Court of Appeals of Arizona, First Division

December 10, 2013

LINDA S. MASARYK, Petitioner,
v.
THE HONORABLE J. RICHARD GAMA, Judge of the SUPERIOR COURT OF THE STATE OF ARIZONA, in and for the County of MARICOPA, Respondent Judge, MENDELSOHN CONSTRUCTION, L.L.C., a limited liability company, Real Party in Interest

Not for Publication – Rule 111(c), Rules of the Arizona Supreme Court

Petition for Special Action from the Superior Court in Maricopa County CV2009-020422 The Honorable, J. Richard Gama Judge

Bluff & Associates, Phoenix By Guy W. Bluff, Bruce A. Smidt Counsel for Petitioner.

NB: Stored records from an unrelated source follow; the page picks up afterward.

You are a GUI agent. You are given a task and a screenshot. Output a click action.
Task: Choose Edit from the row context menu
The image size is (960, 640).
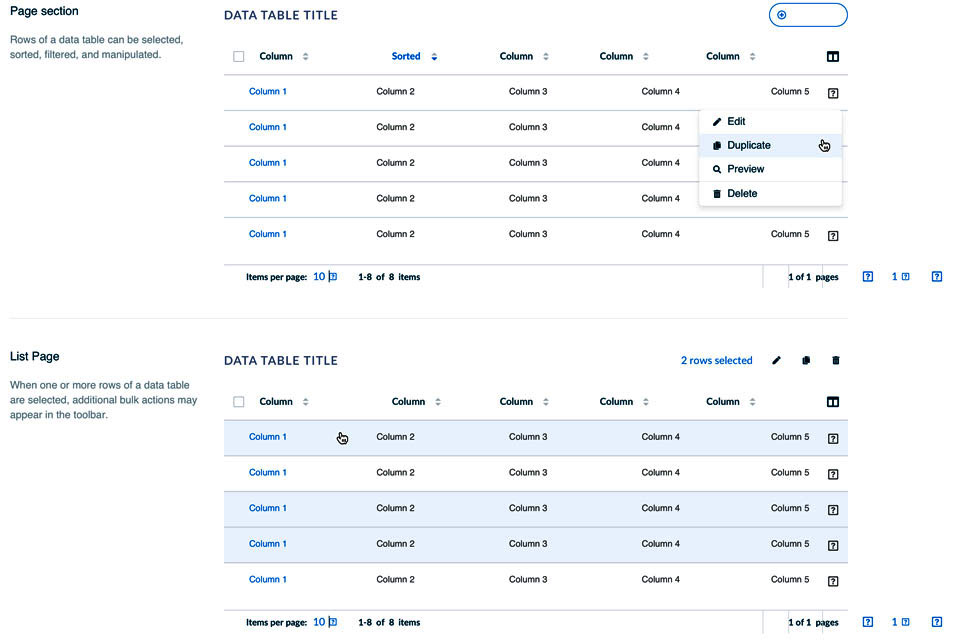(736, 121)
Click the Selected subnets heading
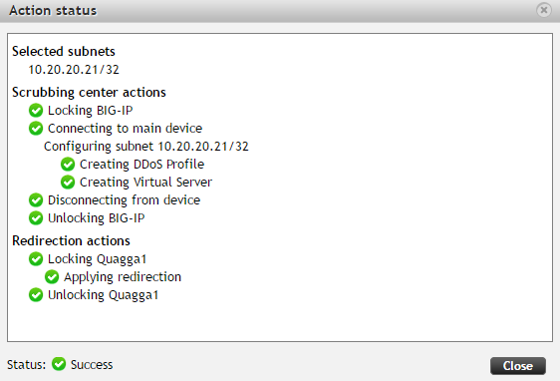The width and height of the screenshot is (560, 381). pos(64,51)
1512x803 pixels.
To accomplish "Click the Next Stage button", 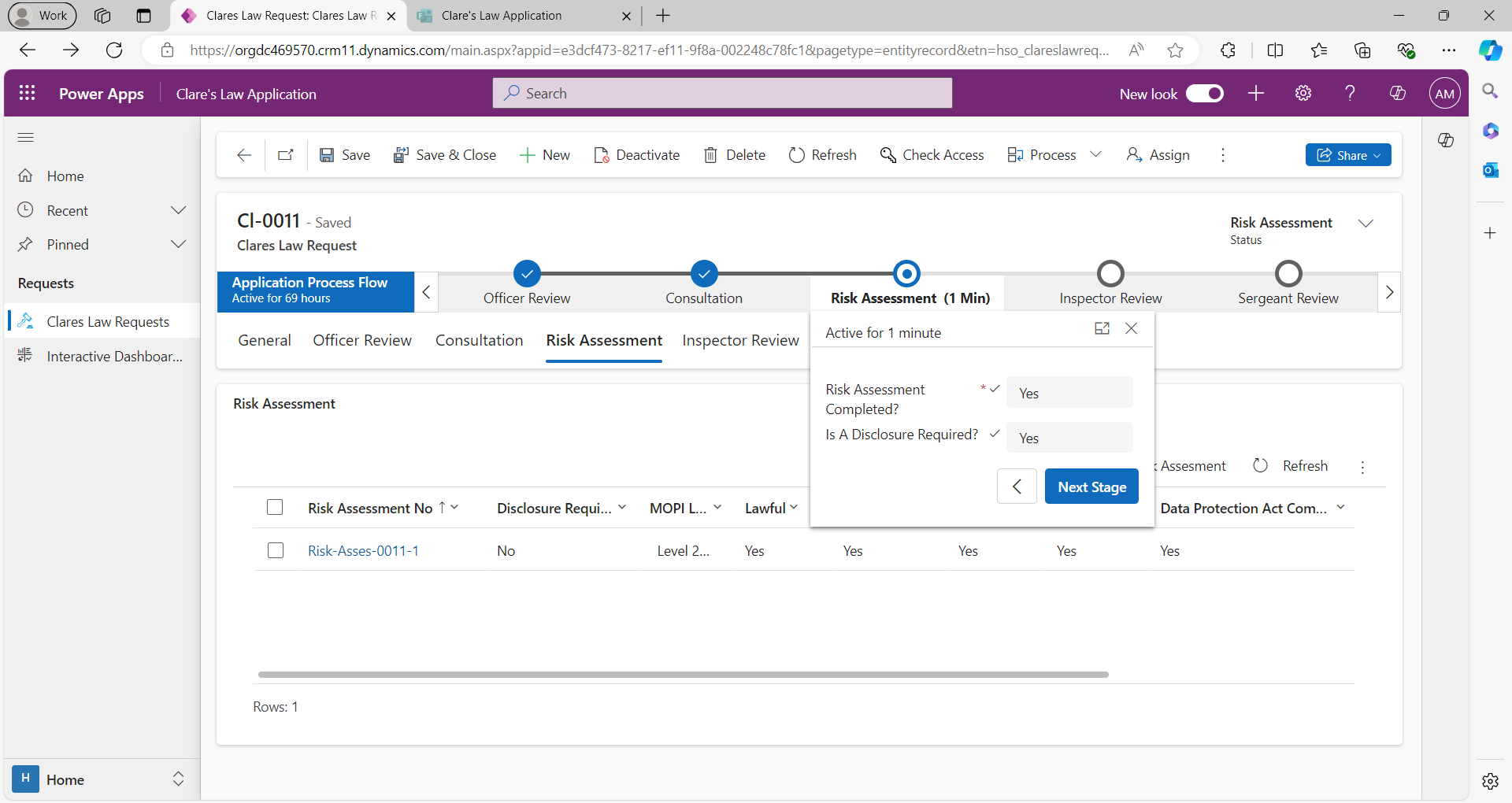I will point(1091,487).
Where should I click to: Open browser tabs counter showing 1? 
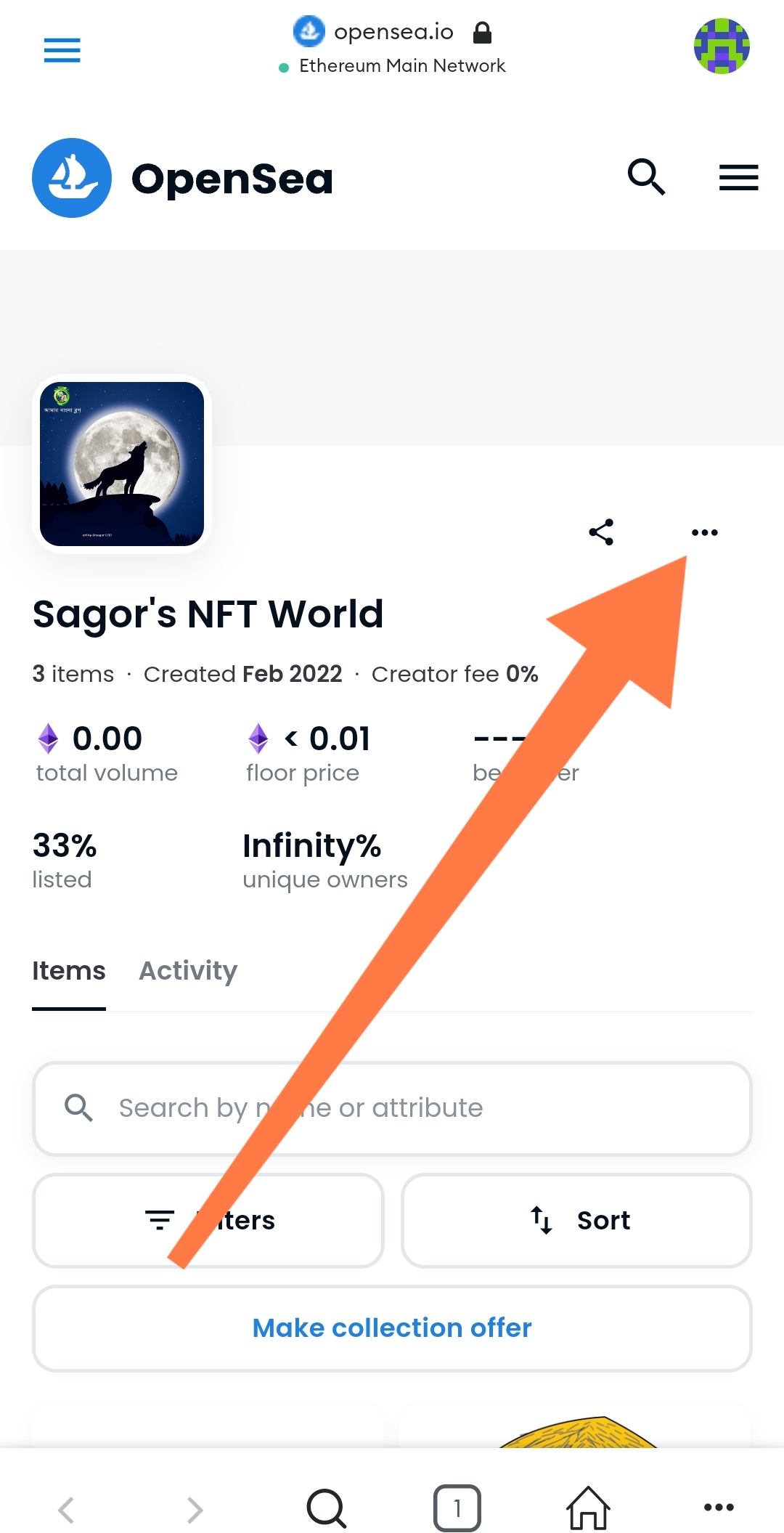(x=457, y=1508)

Mathew & Associates, Phoenix By Ivan K. Mathew Counsel for Real Party in Interest.

Judge John C. Gemmill delivered the decision of the Court, in which Presiding Judge Maurice Portley and Judge Kent E. Cattani joined.

MEMORANDUM DECISION

John C. Gemmill, Judge

¶1 In this special action proceeding, we accept special action jurisdiction and grant relief in part, as explained herein.

BACKGROUND

¶2 This special action arises out of a contract dispute between Petitioner Linda S. Masaryk and Mendelsohn Construction ("Mendelsohn"). The contract concerns a home that Masaryk hired Mendelsohn to build for her. A sub-contractor initiated litigation and named both Masaryk and Mendelsohn as defendants. Subsequently, both Masaryk and Mendelsohn filed cross-claims against each other.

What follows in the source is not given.